Stated problem >>
Reproduce every one of the following items word for word, keeping each line in its original order.

(Data entries)
------------------------------------
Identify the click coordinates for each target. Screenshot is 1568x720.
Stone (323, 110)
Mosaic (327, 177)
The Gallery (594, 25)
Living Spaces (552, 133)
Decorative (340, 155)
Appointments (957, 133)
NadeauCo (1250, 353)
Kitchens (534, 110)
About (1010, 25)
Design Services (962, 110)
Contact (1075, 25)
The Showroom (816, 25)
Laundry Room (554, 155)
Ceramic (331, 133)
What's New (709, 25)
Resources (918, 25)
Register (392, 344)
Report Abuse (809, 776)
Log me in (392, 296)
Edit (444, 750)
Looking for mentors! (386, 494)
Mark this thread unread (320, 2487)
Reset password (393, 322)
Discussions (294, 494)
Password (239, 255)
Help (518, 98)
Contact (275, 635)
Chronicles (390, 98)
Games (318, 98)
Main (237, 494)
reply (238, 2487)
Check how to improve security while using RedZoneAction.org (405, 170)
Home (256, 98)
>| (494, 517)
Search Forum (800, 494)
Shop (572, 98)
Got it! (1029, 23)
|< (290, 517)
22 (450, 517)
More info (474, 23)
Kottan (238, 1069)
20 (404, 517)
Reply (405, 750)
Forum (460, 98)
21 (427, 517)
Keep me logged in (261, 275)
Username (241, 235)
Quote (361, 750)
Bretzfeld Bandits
------------------------------------
Task answer >>
Identify the click coordinates for each target. Screenshot is 1568x720.
Stone (323, 110)
Mosaic (327, 177)
The Gallery (594, 25)
Living Spaces (552, 133)
Decorative (340, 155)
Appointments (957, 133)
NadeauCo (1250, 353)
Kitchens (534, 110)
About (1010, 25)
Design Services (962, 110)
Contact (1075, 25)
The Showroom (816, 25)
Laundry Room (554, 155)
Ceramic (331, 133)
What's New (709, 25)
Resources (918, 25)
Register (392, 344)
Report Abuse (809, 776)
Log me in (392, 296)
Edit (444, 750)
Looking for mentors! (386, 494)
Mark this thread unread (320, 2487)
Reset password (393, 322)
Discussions (294, 494)
Password (239, 255)
Help (518, 98)
Contact (275, 635)
Chronicles (390, 98)
Games (318, 98)
Main (237, 494)
reply (238, 2487)
Check how to improve security while using RedZoneAction.org (405, 170)
Home (256, 98)
>| (494, 517)
Search Forum (800, 494)
Shop (572, 98)
Got it! (1029, 23)
|< (290, 517)
22 (450, 517)
More info (474, 23)
Kottan (238, 1069)
20 (404, 517)
Reply (405, 750)
Forum (460, 98)
21 (427, 517)
Keep me logged in (261, 275)
Username (241, 235)
Quote (361, 750)
Bretzfeld Bandits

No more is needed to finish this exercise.